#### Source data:
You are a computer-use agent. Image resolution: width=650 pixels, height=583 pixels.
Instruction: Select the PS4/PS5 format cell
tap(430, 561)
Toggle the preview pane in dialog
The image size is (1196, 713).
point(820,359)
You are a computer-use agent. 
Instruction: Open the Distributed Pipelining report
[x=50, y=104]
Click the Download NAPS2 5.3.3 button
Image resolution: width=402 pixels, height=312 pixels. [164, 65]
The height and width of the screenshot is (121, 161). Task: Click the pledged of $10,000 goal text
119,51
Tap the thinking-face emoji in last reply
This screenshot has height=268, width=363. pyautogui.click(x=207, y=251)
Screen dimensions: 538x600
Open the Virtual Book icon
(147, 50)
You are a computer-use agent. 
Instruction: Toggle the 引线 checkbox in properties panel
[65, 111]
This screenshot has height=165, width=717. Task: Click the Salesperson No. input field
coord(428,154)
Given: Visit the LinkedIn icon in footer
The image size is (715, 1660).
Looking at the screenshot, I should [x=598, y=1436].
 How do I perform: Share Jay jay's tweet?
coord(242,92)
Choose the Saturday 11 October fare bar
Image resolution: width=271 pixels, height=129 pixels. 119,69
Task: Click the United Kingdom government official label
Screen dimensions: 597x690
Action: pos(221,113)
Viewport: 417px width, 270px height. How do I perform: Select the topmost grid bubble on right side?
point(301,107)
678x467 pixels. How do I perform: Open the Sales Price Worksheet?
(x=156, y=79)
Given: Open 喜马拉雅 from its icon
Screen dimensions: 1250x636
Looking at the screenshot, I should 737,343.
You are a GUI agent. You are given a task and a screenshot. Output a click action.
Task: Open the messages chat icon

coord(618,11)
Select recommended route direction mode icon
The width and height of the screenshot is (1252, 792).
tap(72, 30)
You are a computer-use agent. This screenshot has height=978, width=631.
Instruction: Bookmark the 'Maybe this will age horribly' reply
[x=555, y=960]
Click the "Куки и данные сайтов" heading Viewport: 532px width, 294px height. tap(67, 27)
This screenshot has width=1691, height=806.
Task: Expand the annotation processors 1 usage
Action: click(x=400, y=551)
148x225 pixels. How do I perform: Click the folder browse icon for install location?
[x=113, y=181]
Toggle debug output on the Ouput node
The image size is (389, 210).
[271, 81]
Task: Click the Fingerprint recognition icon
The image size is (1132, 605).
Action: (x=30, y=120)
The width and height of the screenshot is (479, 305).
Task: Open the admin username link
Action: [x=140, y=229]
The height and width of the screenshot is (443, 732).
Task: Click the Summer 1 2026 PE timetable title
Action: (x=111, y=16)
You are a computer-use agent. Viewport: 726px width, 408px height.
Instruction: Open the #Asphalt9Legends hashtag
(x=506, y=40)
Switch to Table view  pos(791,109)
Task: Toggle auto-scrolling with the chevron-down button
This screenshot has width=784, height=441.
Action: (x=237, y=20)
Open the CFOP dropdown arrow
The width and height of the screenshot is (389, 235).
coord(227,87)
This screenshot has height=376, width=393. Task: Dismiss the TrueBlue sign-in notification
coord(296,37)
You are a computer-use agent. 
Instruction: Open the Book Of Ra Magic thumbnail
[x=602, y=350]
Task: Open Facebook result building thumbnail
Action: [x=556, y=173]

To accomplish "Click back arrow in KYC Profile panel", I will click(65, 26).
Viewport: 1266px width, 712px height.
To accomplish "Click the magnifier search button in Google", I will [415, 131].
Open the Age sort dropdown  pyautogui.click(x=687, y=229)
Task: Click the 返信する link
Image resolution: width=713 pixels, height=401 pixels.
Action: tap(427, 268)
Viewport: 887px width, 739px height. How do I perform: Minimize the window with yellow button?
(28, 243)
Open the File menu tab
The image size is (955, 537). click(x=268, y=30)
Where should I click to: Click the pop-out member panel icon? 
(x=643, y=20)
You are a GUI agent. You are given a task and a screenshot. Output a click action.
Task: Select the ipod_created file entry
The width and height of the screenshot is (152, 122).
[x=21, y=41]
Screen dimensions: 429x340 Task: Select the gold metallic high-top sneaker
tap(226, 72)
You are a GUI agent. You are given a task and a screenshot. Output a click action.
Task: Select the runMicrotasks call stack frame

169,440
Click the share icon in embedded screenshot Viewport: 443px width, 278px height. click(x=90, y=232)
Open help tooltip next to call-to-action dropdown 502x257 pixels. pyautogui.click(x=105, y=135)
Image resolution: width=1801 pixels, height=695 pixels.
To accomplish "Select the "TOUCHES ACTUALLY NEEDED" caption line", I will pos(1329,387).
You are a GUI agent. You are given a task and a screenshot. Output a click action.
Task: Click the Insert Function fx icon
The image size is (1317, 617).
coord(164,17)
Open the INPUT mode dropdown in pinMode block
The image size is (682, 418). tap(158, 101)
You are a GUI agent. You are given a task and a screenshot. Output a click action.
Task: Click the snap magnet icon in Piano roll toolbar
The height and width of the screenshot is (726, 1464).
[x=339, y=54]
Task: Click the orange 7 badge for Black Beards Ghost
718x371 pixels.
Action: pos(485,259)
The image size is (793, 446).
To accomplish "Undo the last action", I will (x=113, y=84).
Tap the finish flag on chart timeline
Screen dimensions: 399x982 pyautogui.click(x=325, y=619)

#### EXERCISE DESCRIPTION:
A verbatim transcription is needed of the lines above, starting at the line with "Tap the thinking-face emoji in last reply" and ending at the line with "Select recommended route direction mode icon", both included, and of nothing else.

#### WRITTEN SOLUTION:
Tap the thinking-face emoji in last reply
This screenshot has height=268, width=363. pyautogui.click(x=207, y=251)
Screen dimensions: 538x600
Open the Virtual Book icon
(147, 50)
You are a computer-use agent. 
Instruction: Toggle the 引线 checkbox in properties panel
[65, 111]
This screenshot has height=165, width=717. Task: Click the Salesperson No. input field
coord(428,154)
Given: Visit the LinkedIn icon in footer
The image size is (715, 1660).
Looking at the screenshot, I should [x=598, y=1436].
 How do I perform: Share Jay jay's tweet?
coord(242,92)
Choose the Saturday 11 October fare bar
Image resolution: width=271 pixels, height=129 pixels. 119,69
Task: Click the United Kingdom government official label
Screen dimensions: 597x690
Action: pos(221,113)
Viewport: 417px width, 270px height. How do I perform: Select the topmost grid bubble on right side?
point(301,107)
678x467 pixels. How do I perform: Open the Sales Price Worksheet?
(x=156, y=79)
Given: Open 喜马拉雅 from its icon
Screen dimensions: 1250x636
Looking at the screenshot, I should 737,343.
You are a GUI agent. You are given a task and a screenshot. Output a click action.
Task: Open the messages chat icon

coord(618,11)
Select recommended route direction mode icon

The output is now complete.